Cuando la Ciudad Luz era una fiesta
La nueva película del director de Manhattan no pretende ser otra cosa que un simpático, ligero, divertimento, en el que Hemingway, Picasso y otras vacas sagradas de la cultura parisina de los años ’20 son mostrados de manera amablemente caricaturesca.
Este es el año Woody Allen, al menos en Buenos Aires. Primero fue el estreno, en febrero, de Conocerás al hombre de tus sueños, filmada en Londres. Después llegó, el mes pasado, Que la cosa funcione, fugaz visita a Nueva York, que supo ser la ciudad de sus sueños y hoy es apenas un paréntesis de su casi permanente exilio europeo. Y ahora, a sólo 40 días de su lanzamiento internacional en Cannes, aparece Medianoche en París, que está siendo un éxito comercial en todo el mundo, el mayor que ha tenido Woody desde Match Point, seis años atrás.

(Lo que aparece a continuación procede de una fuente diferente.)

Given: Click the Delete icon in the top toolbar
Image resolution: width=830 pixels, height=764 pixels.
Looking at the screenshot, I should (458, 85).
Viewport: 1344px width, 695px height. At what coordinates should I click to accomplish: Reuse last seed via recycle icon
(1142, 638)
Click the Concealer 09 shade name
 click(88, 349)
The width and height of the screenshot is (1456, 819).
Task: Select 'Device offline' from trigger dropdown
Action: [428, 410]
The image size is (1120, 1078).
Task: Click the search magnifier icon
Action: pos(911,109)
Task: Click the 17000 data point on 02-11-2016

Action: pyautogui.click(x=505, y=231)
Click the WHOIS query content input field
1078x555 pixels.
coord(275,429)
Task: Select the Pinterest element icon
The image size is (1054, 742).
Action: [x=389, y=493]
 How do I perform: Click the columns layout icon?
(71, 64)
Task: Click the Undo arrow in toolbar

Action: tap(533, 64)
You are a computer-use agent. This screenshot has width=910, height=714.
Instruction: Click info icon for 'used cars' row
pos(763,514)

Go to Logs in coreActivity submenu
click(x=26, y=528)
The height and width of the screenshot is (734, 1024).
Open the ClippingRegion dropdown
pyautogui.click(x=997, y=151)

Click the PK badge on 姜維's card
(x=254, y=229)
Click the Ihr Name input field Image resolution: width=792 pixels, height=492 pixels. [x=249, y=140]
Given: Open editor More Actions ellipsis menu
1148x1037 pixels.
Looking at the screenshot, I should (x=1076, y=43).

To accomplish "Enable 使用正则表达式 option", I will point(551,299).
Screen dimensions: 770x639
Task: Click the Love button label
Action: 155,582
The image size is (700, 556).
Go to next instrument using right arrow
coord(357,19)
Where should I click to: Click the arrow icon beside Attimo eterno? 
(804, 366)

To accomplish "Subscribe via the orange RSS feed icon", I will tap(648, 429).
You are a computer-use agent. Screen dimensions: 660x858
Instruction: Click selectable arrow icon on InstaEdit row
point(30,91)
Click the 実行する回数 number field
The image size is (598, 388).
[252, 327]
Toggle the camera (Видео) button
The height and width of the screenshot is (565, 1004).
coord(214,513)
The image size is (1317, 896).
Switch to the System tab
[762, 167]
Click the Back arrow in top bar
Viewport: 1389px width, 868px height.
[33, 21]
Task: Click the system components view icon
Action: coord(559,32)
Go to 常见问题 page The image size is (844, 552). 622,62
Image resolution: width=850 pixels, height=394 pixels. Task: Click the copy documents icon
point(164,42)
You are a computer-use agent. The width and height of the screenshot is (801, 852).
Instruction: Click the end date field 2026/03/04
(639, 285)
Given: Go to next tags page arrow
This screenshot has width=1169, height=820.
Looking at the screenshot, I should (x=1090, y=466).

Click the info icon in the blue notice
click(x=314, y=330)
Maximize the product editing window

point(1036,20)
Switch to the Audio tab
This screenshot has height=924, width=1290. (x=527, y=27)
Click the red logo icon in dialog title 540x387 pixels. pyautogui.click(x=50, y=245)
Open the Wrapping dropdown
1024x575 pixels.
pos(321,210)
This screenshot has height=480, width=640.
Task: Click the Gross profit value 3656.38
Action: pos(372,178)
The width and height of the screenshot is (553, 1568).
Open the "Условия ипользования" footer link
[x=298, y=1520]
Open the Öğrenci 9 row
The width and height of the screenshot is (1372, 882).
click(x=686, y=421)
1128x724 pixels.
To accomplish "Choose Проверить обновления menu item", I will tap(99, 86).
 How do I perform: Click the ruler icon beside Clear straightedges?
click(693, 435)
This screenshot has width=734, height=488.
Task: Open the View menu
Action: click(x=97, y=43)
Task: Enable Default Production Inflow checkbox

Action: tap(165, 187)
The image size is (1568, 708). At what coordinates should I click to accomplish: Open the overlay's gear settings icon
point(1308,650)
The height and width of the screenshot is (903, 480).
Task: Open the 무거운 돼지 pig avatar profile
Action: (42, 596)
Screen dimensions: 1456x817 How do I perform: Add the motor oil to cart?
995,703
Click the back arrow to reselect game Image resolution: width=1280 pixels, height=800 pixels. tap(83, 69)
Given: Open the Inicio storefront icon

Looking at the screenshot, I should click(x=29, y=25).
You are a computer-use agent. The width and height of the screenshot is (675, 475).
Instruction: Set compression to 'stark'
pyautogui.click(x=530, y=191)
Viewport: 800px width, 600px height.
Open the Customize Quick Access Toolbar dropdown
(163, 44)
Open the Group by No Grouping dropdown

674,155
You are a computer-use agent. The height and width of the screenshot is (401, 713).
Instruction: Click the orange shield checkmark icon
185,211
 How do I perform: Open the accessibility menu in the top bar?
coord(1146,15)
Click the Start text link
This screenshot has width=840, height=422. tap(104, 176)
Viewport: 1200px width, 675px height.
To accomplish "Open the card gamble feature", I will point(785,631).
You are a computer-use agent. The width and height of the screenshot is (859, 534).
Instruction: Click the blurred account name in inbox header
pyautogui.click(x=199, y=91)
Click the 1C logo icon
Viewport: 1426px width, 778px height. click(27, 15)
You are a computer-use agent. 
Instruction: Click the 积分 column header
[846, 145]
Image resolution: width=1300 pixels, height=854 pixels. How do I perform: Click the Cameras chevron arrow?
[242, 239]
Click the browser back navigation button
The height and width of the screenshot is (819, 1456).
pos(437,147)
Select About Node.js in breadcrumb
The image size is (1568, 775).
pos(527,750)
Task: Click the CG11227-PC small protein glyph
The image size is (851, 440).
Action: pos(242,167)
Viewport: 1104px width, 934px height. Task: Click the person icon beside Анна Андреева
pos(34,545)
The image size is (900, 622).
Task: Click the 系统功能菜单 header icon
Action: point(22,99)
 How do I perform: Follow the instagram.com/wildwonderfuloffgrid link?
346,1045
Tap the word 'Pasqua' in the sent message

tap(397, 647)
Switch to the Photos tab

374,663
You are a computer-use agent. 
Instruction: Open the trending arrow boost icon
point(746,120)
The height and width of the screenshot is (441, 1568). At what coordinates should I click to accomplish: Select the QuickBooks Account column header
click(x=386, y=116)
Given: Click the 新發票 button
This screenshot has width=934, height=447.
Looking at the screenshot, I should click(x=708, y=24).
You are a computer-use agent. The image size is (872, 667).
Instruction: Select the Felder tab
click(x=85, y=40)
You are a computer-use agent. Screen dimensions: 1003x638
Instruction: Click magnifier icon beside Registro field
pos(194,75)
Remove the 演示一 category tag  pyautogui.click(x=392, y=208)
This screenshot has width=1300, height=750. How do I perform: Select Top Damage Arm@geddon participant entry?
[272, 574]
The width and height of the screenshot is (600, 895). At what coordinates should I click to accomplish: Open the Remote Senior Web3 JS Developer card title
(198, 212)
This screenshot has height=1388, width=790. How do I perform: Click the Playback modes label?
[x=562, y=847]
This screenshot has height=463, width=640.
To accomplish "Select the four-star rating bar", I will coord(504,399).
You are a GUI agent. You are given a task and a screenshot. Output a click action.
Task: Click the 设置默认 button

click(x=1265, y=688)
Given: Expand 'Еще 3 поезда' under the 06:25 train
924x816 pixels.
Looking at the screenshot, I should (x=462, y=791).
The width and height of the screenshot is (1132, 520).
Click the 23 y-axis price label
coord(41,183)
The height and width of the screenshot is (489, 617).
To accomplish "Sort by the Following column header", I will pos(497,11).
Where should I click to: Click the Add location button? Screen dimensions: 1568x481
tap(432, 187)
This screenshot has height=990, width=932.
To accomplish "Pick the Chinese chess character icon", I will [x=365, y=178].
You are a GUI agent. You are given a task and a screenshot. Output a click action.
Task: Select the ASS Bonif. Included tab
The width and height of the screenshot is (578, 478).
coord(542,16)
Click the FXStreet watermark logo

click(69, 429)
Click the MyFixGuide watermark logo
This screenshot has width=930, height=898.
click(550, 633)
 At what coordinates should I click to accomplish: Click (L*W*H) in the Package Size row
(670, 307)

La nueva película de Allen es una celebración de una ciudad a la que siempre admiró y a la que ya le dedicó una primera declaración de amor en el musical Todos dicen te quiero (1996). El film se abre con una serie de tarjetas postales de París, acompañada por el vigoroso saxo soprano de Sydney Bechet, uno de los músicos predilectos de Woody. En esa ciudad-cliché, adornada aquí por la pátina melancólica que le da la lluvia, se encuentra una joven pareja de estadounidenses (Owen Wilson y Rachel McAdams) a punto de casarse. El es un exitoso y cotizado guionista de Hollywood, pero querría ser algo más que eso, un escritor en serio, un novelista con mayúsculas. Y para ello piensa que debería hacer como sus grandes héroes –Hemingway, Scott Fitzgerald– y radicarse en la Ciudad Luz, para encontrar allí la inspiración que no le llega por otros medios.
Su novia –hija de un matrimonio de comerciantes recalcitrantemente republicanos, ajenos a los encantos parisinos– no quiere escuchar ni hablar del tema. Pero Gil se deja hechizar por la ciudad y una medianoche, embriagado por una generosa degustación de Bordeaux (el matrimonio republicano dice preferir los tintos de Napa Valley), atraviesa inadvertidamente un misterioso portal que lo deposita en aquella París que se supone era una fiesta. Y, claro, en la visión de Allen lo es, y a tal punto que allí están no sólo los Fitzgerald (Zelda borracha, por supuesto) sino también Jean Cocteau y Josephine Baker, Gertrude Stein y Alice B. Toklas, Pablo Picasso y Salvador Dalí (gracioso cameo de Adrien Brody), Djuna Barnes y el admirado Hemingway, aferrado a una botella de Calvados, mientras perora sobre la muerte, el coraje y todo aquello que según su leyenda hace a un gran escritor.
Lo bueno del caso es que Allen no se preocupa en explicar nada: Gil entra cada noche a la París de los años ’20 simplemente porque es allí donde lo manda Woody, para deslumbrarse –como a él mismo le hubiera gustado– con todas esas grandes figuras que fueron parte de su formación intelectual. De hecho, este punto de partida remite a un viejo cuento de Allen, Memorias de los años veinte (incluido en el volumen Cómo acabar de una vez por todas con la cultura, reeditado infinidad de veces por Tusquets), que se movía un poco en el mismo terreno y que parece haber sido reelaborado por el director para una película que no pretende ser otra cosa que un simpático, ligero divertimento, en el que todas estas vacas sagradas de la cultura son mostradas de manera amablemente caricaturesca.
Esta falta de ambiciones no le impide a Allen jugar con un par de buenas ideas. La primera tiene que ver con una cuestión de contraste. Esas fantasmales escapadas nocturnas, que Gil considera toda una aventura, colisionan con su banal vida diurna, en la que no sólo debe lidiar con su novia y sus futuros suegros –a cual más prosaico– sino también con un sabelotodo inglés (Michael Sheen) que se empeña en exhibir sus superficiales conocimientos de la cultura parisina cuando él, cada noche, la vive en carne propia.
Y así como Gil piensa que la época en que le tocó vivir no vale nada comparada con los dorados años ’20, basta que pase un par de noches en compañía de Adriana (Marion Cotillard), la ocasional amante y musa de Picasso, para darse cuenta de que así como él idealiza una época, ella añora... la Belle Epoque. Contra la noción de que todo pasado siempre fue mejor, el nostálgico Allen, sin embargo, da una vuelta de tuerca y hacia el final de esta Medianoche en París afirma, a la manera de Spinetta, que “mañana es mejor”.